The plaintiff, Michael Hogan (husband), appeals from the denial of his timely filed motion to amend a Family Court decision pending the entry of a final judgment of divorce from his wife, the defendant Diane Hogan (wife). We treat such appeals "as an appeal from the [decision] itself, as well as presenting for review the correctness of the ruling on the motion." 1 Kent, R.I. Civ. Prac. § 60.10 at 456 (1969).
The parties married on August 15, 1987, and two children were born during their marriage: Eric (born in 1991) and Mikayla (born in 1994). 1 On appeal, the husband objects to the Family Court's alimony and child-support award, its visitation order, its order requiring him to pay the wife $2,000 with respect to a credit-card charge, and the court's award of certain counsel fees and deposition costs to the wife. A single justice of this Court ordered the parties to show cause why we should not decide the appeal summarily. Because they have not done so, we proceed to resolve the appeal at this time.
The husband first argues that the magistrate who heard and decided this divorce case abused his discretion when he added 20 percent to the amount set forth in the court's childsupport guidelines and ordered the husband to pay this amount to the wife. The final judgment 2 provides that, "[a]fter arriving at the base child support based upon the guidelines, the [c]court hereby orders an additional 20 percent to be added to the base to arrive at the child support amount that plaintiff is obligated to pay and said amount shall be via wage garnishment." The husband asserts that the magistrate should have made appropriate findings of fact to support a child-support award exceeding the guidelines. We agree.

Required tasks:
**A)** For each statement below, say whether it agrees with the divorce appeal opinion, answering yes or no and quoting the words of the opinion that decide it: (i) the parties married in 1987; (ii) the parties showed cause why the appeal should not be decided summarily; (iii) the final judgment added 20 percent to the base child support.
**B)** Carry the divorce appeal opinion forward, starting after its final sentence, "We agree."

Given information:

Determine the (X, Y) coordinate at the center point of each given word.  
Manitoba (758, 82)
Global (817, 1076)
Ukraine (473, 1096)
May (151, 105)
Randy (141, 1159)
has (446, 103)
--
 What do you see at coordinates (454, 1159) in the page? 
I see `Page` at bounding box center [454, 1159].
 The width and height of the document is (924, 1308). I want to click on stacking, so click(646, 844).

Per-task answers:
**A)**
(i) Yes: "The parties married on August 15, 1987"
(ii) No: "Because they have not done so, we proceed to resolve the appeal at this time."
(iii) Yes: "the [c]court hereby orders an additional 20 percent to be added to the base to arrive at the child support amount"

**B)**
The Family Court possesses only the jurisdiction conferred upon it by the Legislature. Thus, its ability to compel the parties to pay child support is limited by the statutory authority that the Legislature has conferred on that court. Pierce v. Pierce, 770 A.2d 867, 871 (R.I. 2001) (citing Carr v. Prader, 725 A.2d 291, 293 (R.I. 1999) and Olivieri v. Olivieri, 760 A.2d 1246, 1251 (R.I. 2000) (per curiam)). Because the guidelines constitute a baseline for all child-support orders, a Family Court trial justice only may "deviate from the recommended child-support order if he or she finds that the calculated amount would be inequitable to the child or to either parent." Lembo v. Lembo, 677 A.2d 414, 418 (R.I. 1996).
Here, the magistrate failed to make any findings supporting his decision to increase the wife's child-support award beyond the guideline recommendation. As the magistrate put it:
"So what I've done, and this is not an issue that's been tried by the Supreme Court, maybe if you go up we will test it once and for all, the 20 percent tack on I use and I follow that theory that I use a 40 hour per week basis for the obligor and to that tack on 20 percent which generally speaking is somewhat of a minimal number and allow that person if in fact they are working overtime to retain all portions of the overtime that he or she earns."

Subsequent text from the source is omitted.